Bob Chamberlain’s Mountain Vision #182

Bob Chamberlain's Mountain Vision #182Bell Mountain, Aspen, 1964

It’s hard to get anyone to ski with you when you first start carrying a camera, because they think it slows them down, and makes them do things right, which it does.

Deiter was the only one in the ski school willing to give up his morning coffee break with the other instructors in order to ski the last of the powder on Bell Mountain with me, and have his picture taken doing so, as well.

Anyone who aspires to be a ski instructor needs to know how to do this, and what it looks like, in order to understand what he or she is trying to teach, and how to realize it on film. Otherwise, he is left in the realm of the “New School,” with nothing to teach, and nothing to learn.
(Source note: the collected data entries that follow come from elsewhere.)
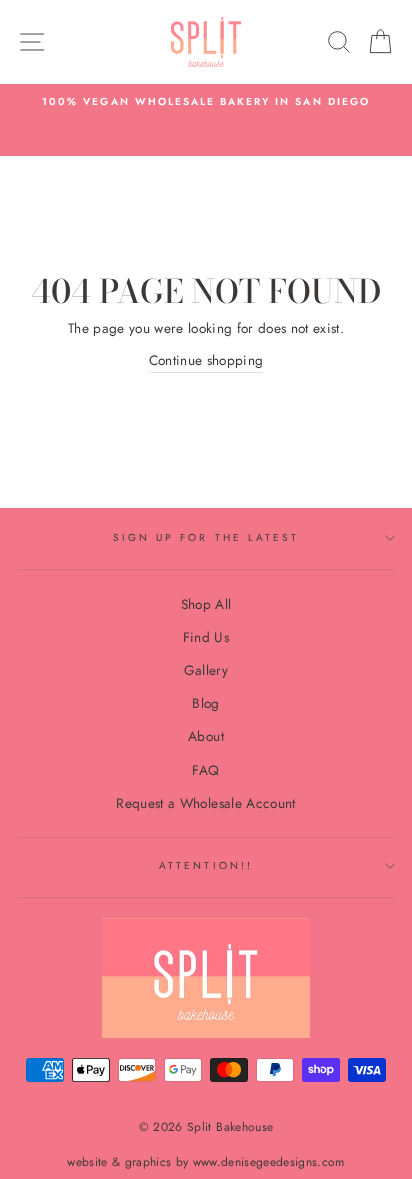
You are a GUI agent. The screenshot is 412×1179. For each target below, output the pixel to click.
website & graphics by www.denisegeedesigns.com (206, 1162)
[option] (206, 102)
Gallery (206, 670)
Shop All (206, 604)
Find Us (206, 637)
Too easy.

Senior correspondent Bob Chamberlain lives with his dog at 8,000 feet in Colorado’s Roaring Fork Valley. 

4 thoughts on “Bob Chamberlain’s Mountain Vision #182”
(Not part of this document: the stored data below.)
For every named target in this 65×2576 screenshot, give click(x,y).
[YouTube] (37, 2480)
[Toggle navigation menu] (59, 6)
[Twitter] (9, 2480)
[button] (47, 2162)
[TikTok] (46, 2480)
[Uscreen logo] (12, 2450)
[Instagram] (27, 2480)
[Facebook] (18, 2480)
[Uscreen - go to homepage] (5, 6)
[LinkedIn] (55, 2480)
  1. Thanks for Bob Chamberlain’s article witih the photo of Dieter Bibbig.

    For years and years after that photo was taken, I remember the Aspen Ski Company still using it as a stock photo for the amazing powder skiing to be had here.

    I was on the Ruthies chair with a friend last winter on a huge powder day, and not an easy one I might add. We saw Dieter, whose a few years older than when that photo was taken, flying down snow bowl, looking amazing. Wish Bob had been on the chair too with his camera to catch the now photo.

    Sheilah Bryan,
    Aspen, Colorado

  2. YES
    Bob and Sheilah! I got her hooked on skiing and the powder.
    I remember that New Year’s day, a good one to catch powder since people tend to sleep in. Camera specialist Brolin of Warren Miller films was standing next to Bob with his Cam humming, both of them directing for the rest of the morning. Some of that made it into the Warren miller movie “SKI on the Wild side”. I was skiing Red Star Kneisel slaloms with Geze-Longthong bindings in the “Submarene Style”, Feet locked together and the skis hardly ever surfacing from under the snow. Parallel then meant Boots touching almost all the time anywhere. Years later Sheilah and I were watching the movie in the Aspen Opera House and in the row before us a Lady remarked to her friend ” I did not realize Dieter was that good”…..Thanks Bob for the memories and save those Pics

    Dieter Bibbig

  3. Took a few turns in the steep and deep with Bob and his Cam, later in the ’60’s and beyond. Followed him 2 Aspen from California one summer, and took up residence on his couch. He knew all the Aspenites, and soon I landed a job on Patrol in Snowmass, where I soon found, all the out of bound treasures that Snowmass had in the late ’60’s.
    Still doin’ the steep and deep out in California. Thanks Bob, 4 all U do!

  4. I feel lucky to have experienced the ’64- ’65 ski season in Aspen. We were a group of good skiers- Don McKinnon, Joey Cabell and others- I cannot recall their names. It was like owning the mountain. And nights at the Chart House over looking little Nell drinking mai tais and eating teriyaki steaks and artichokes. I will never forget it.